Boranova leaned forward. "Won't any molecule we mimic be liable to metabolic change, Sophia?"

"Actually, no, Natalya," said Kaliinin. "Glucose - or any other simple sugar in the body - belongs to a certain molecular configuration, so that we call it D-glucose. I've simply altered the pattern to its mirror image. We have become L-glucose and there isn't an enzyme that will touch us now, any more than any of us are likely to put a right shoe on a left foot. - Now we can move about freely."

The vesicle which had formed on their introduction to the cellular interior had broken up and Morrison gave up as hopeless any attempt to follow what was going on. Fragments around him were enveloped by much larger enzyme molecules that seemed to embrace them and then relax. Presumably, an altered victim of the enzymatic squeeze was set free to be embraced again by another enzyme.

It was all happening at once and, Morrison knew, this was only the anaerobic portion of the process (in which no molecular oxygen was used.) It would end by breaking up the glucose molecule, with its six carbon atoms, into two three-carbon fragments.

A little energy would be produced in this fashion and the fragments would be shunted to the mitochondria for the completion of the process with the use of oxygen; a process in which the universal energy-transfer molecule, adenosine triphosphate (or ATP, for short) would be invested in order to get things started and, in the end, be produced once more in quantities substantially greater than the investment.
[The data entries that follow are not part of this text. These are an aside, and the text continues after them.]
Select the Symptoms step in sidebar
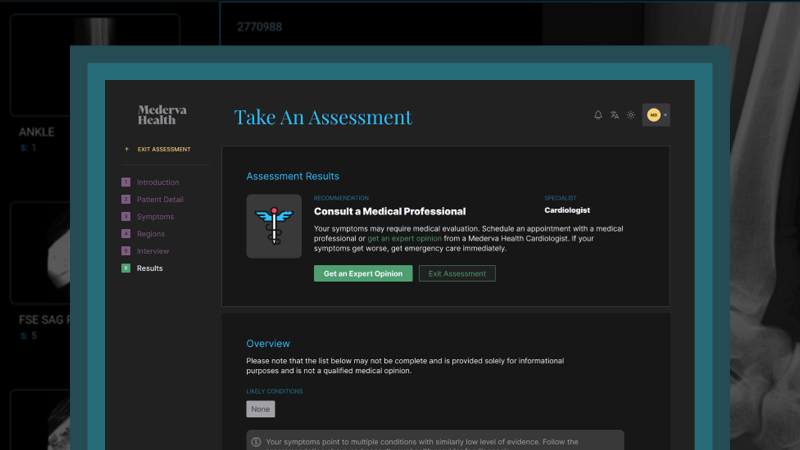Screen dimensions: 800x450 click(155, 217)
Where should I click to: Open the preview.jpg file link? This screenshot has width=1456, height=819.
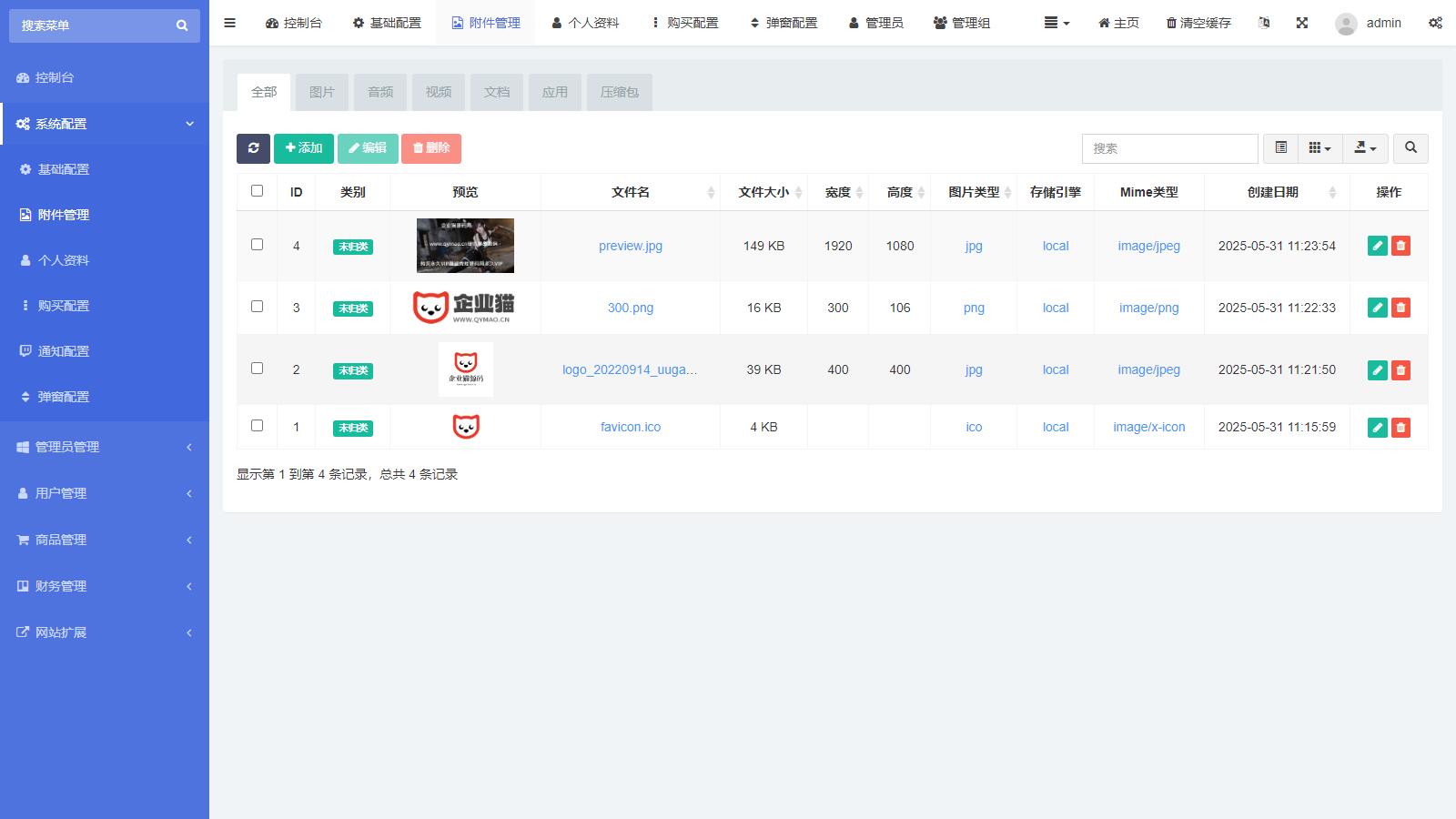click(630, 246)
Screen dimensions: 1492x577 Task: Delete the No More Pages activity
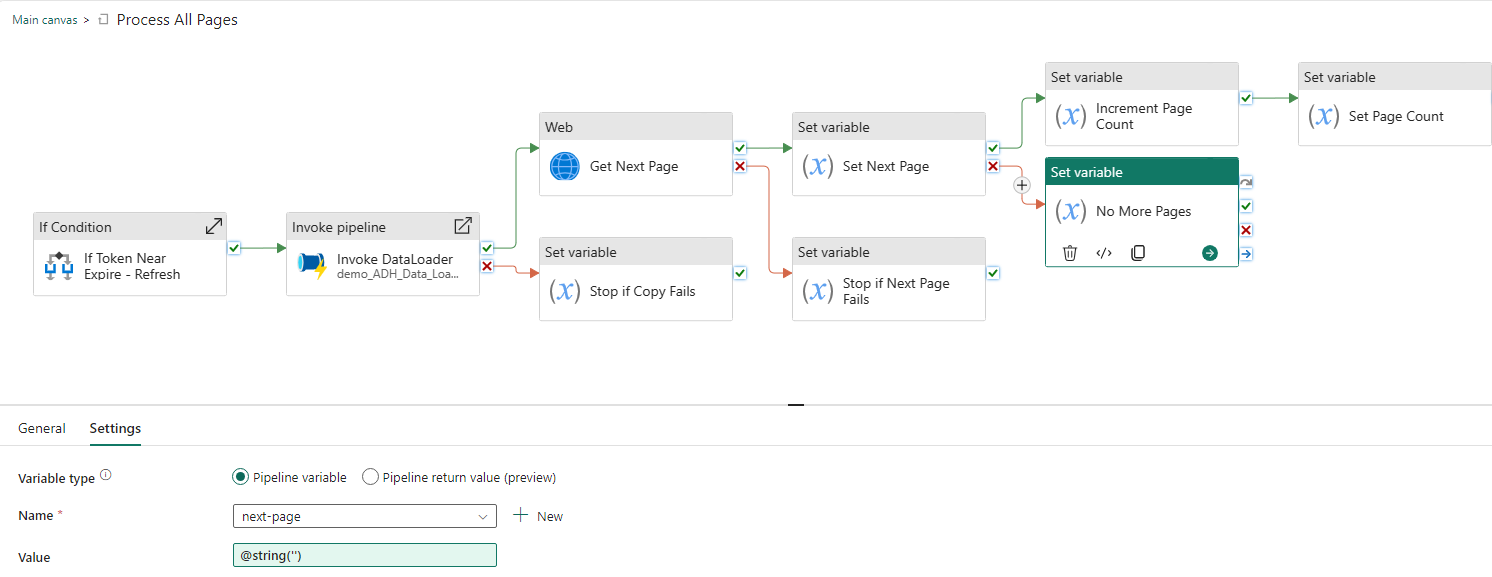click(1069, 253)
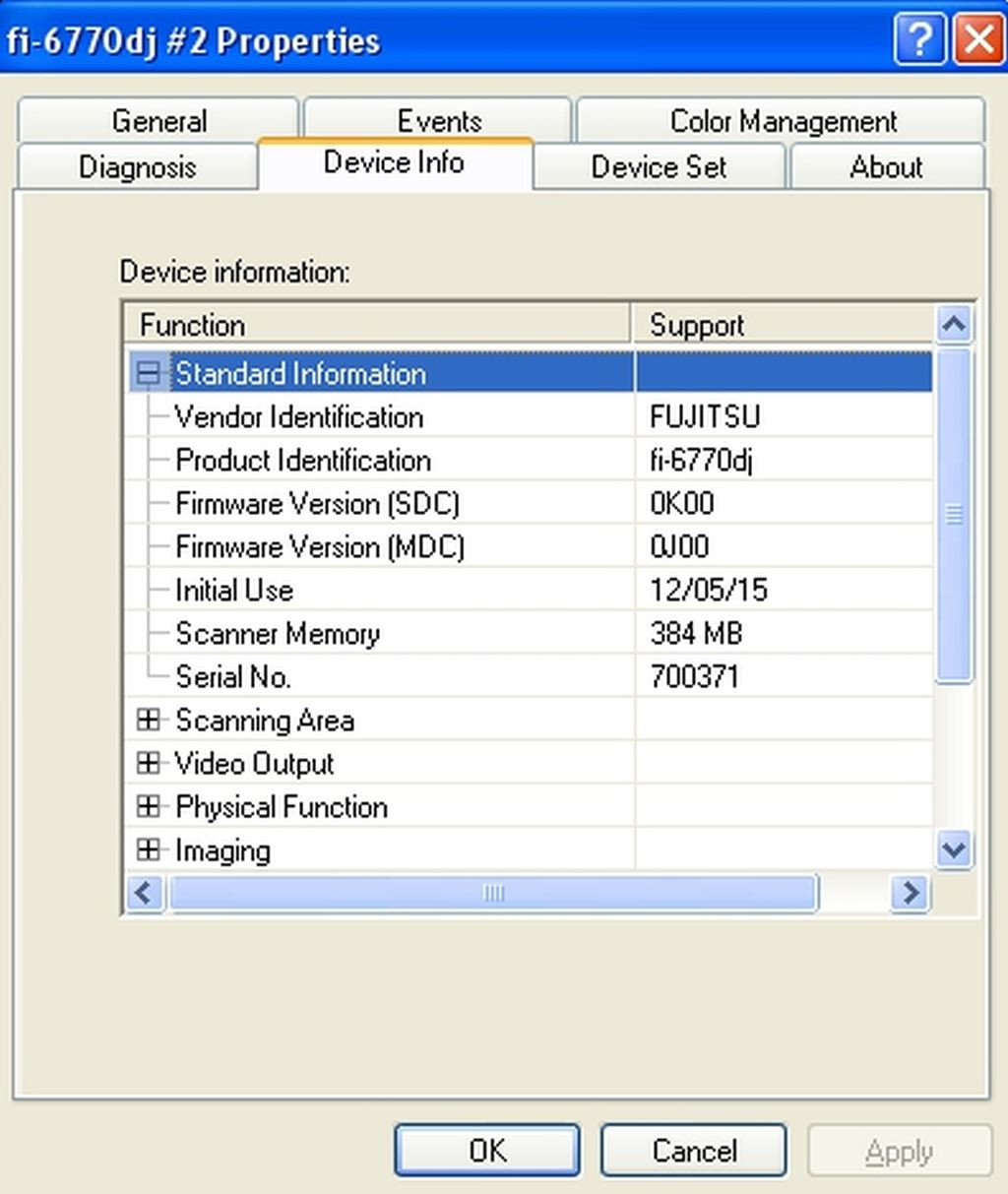Viewport: 1008px width, 1194px height.
Task: Click the Help question mark icon
Action: pos(919,39)
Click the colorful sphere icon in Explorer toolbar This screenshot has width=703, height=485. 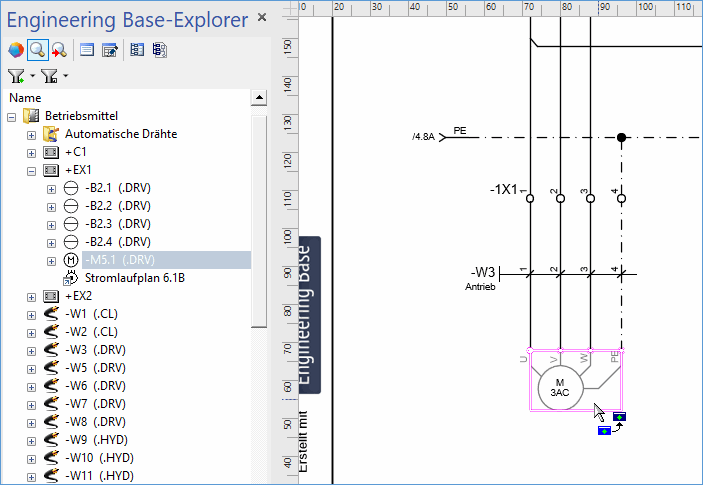click(16, 50)
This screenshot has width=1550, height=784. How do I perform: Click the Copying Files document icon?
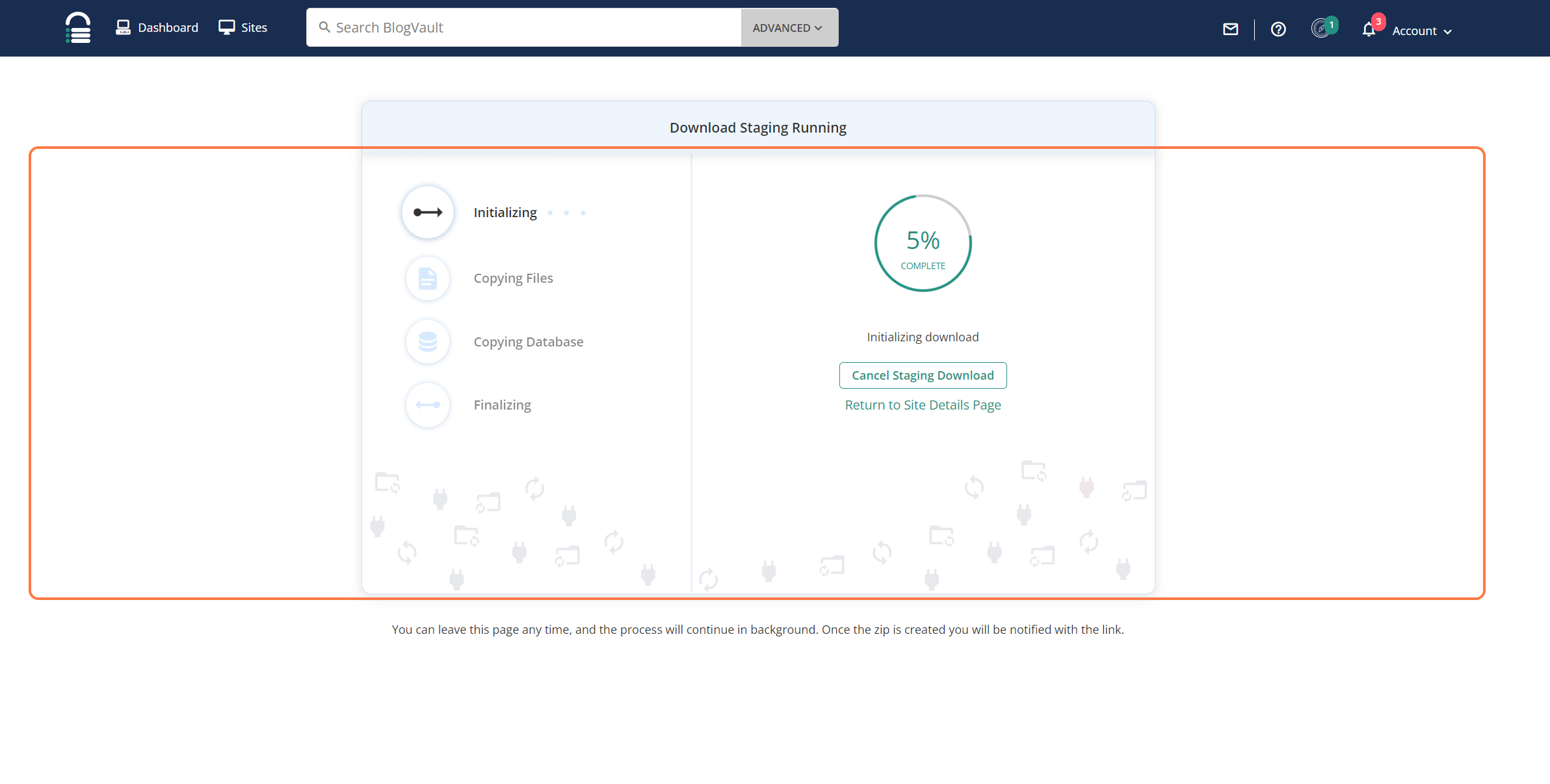[x=428, y=278]
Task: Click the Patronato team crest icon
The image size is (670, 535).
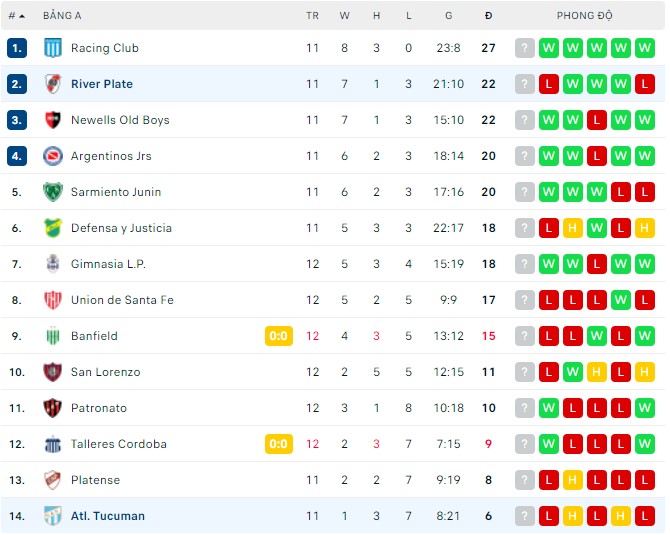Action: 53,408
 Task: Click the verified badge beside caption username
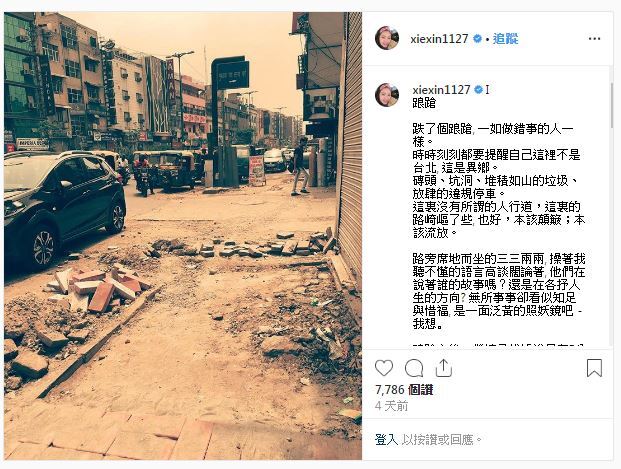(478, 90)
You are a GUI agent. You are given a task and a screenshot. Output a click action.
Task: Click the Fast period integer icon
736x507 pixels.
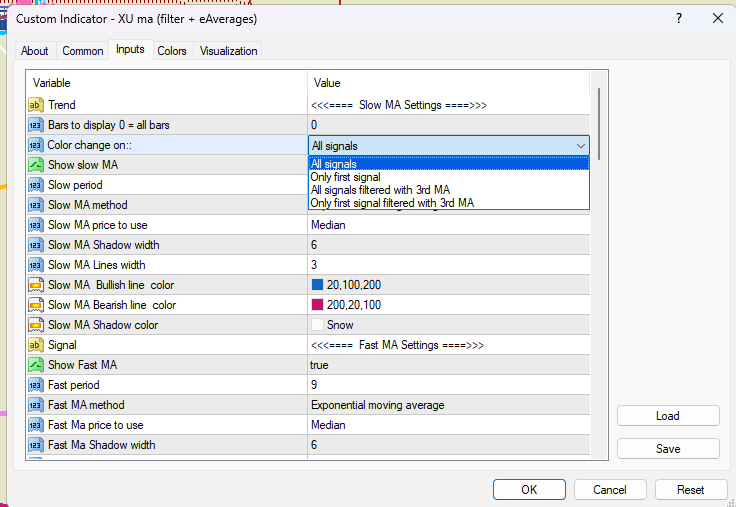(35, 385)
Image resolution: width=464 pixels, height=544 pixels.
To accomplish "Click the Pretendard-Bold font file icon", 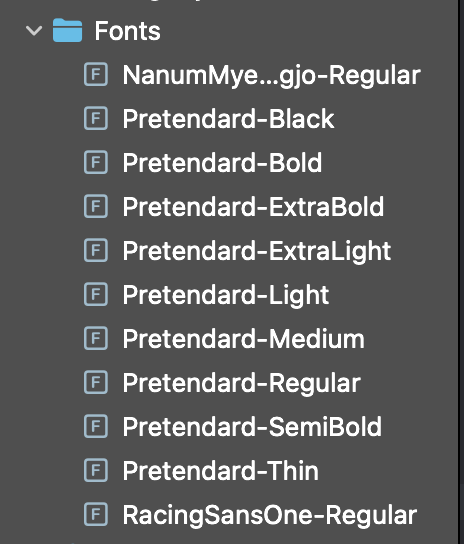I will [96, 162].
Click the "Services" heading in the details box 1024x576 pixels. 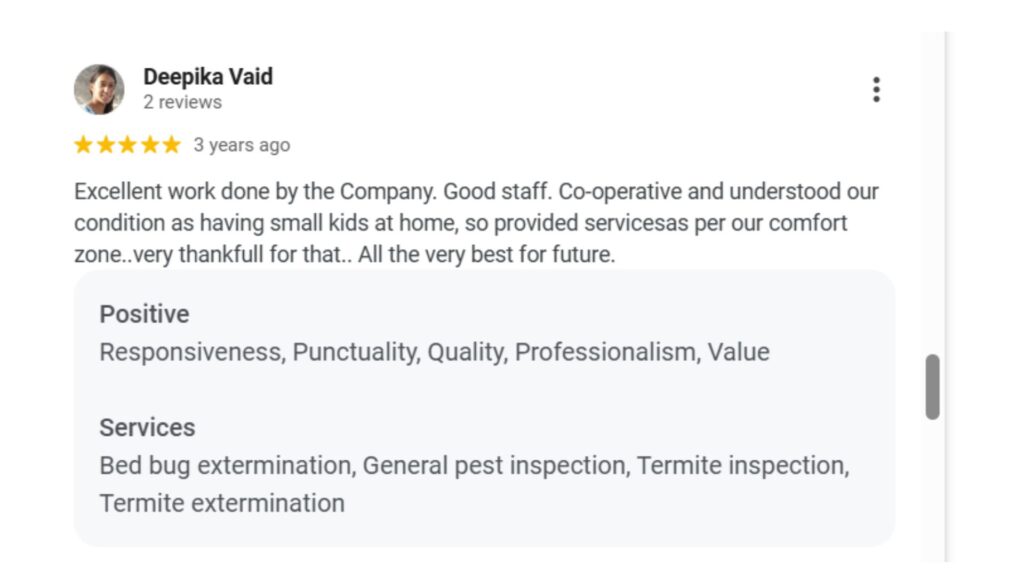[x=147, y=428]
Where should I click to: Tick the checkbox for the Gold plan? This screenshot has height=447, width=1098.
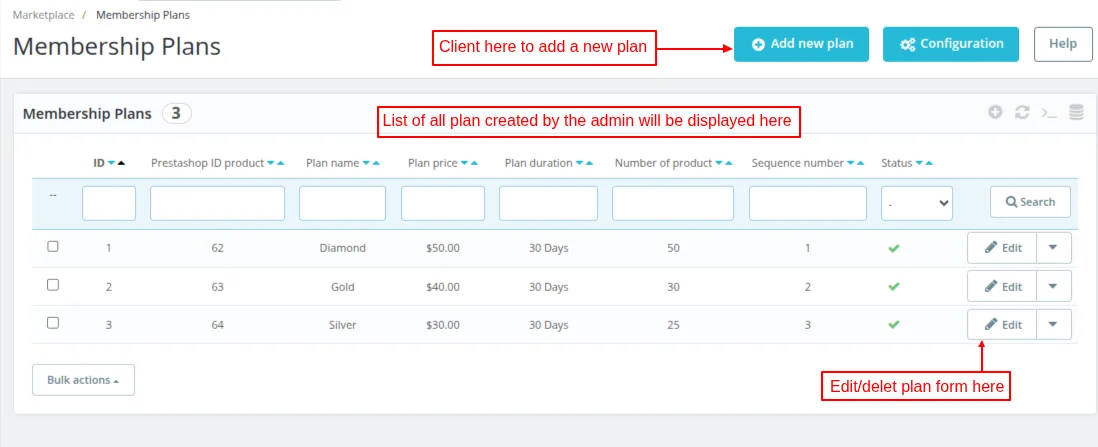[x=53, y=285]
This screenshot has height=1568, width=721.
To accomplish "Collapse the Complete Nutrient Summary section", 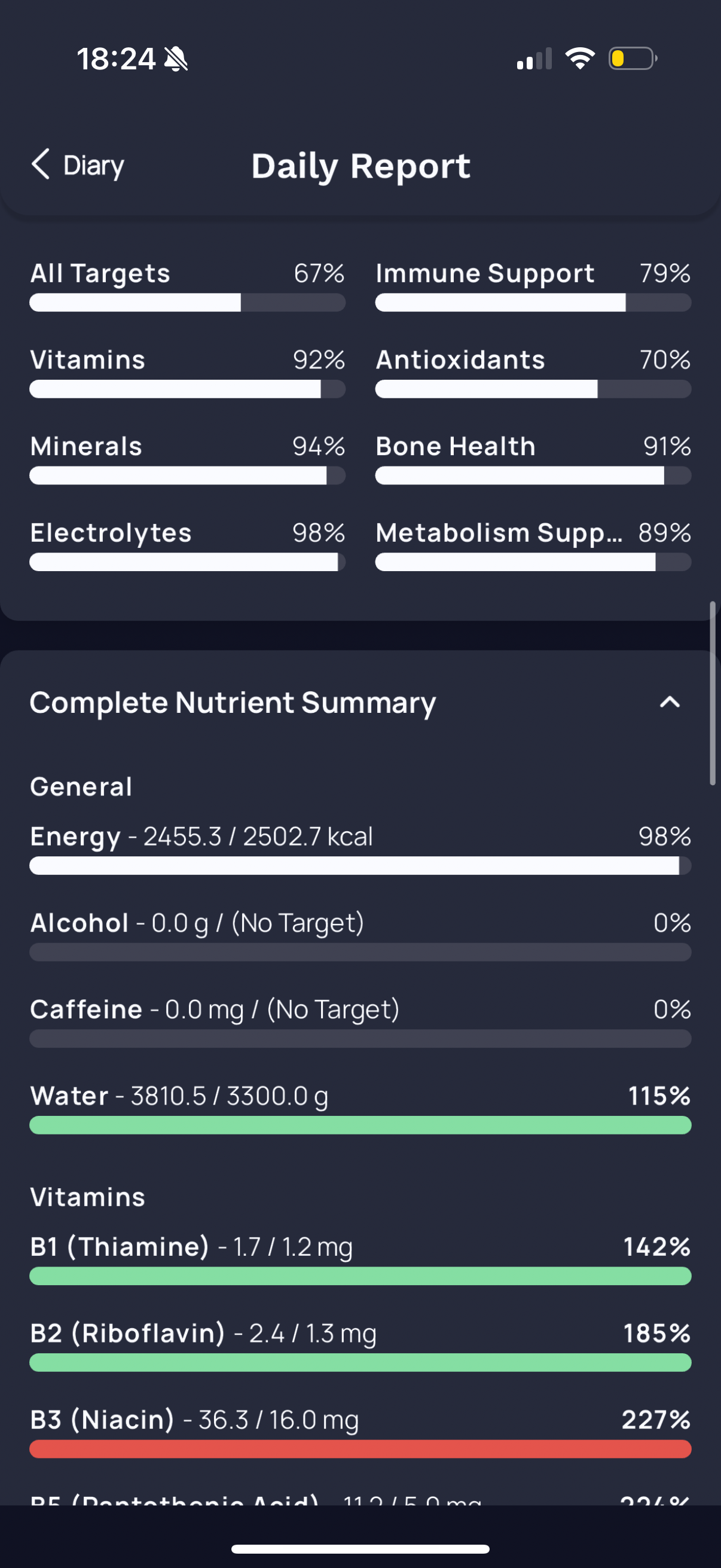I will (x=669, y=702).
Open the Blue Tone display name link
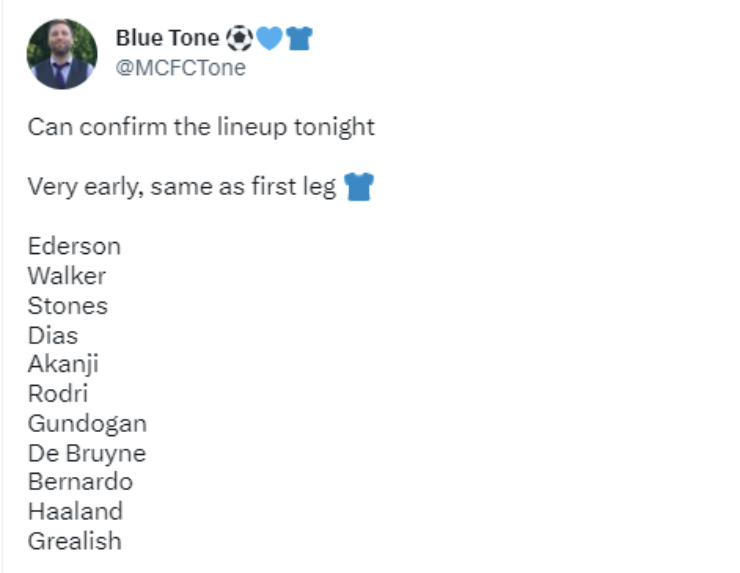Viewport: 740px width, 573px height. tap(167, 39)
Morrison felt the urge to drop everything and to find a way into a mitochondrion, the small energy factory of the cell. After all, the fine details of mitochondrial processes had still not been worked out - but then he pulled away almost angrily at the thought. The skeptic waves came first. He shouted that to himself, as though trying to force a realization of priorities onto an overly curious brain that was threatening to diffuse its interests.

Apparently, the same thought occurred to Konev, for he said, "We're finally inside the neuron, Albert. Let's not be tourists. What do you find in the way of skeptic waves now?"

Morrison bristled at Konev's order. (It had definitely been that.)

He indicated his resentment by refusing to respond at all for a while. He continued to stare out into the interior of the neuron and could distinguish nothing he recognized. He could see fibers, convoluted plates, hulks of uncertain size and of no clear shape. What's more, he had a strong feeling that there was a skeletal presence in the cell that held the larger objects - the organelles - in place, but that the ship was slipping past it all too quickly, as though it were in a river racing downstream. The feeling of motion was far stronger here than in the bloodstream, for though there were small objects (debris?) that moved along with them, there were larger objects that apparently remained in place and that they passed rapidly.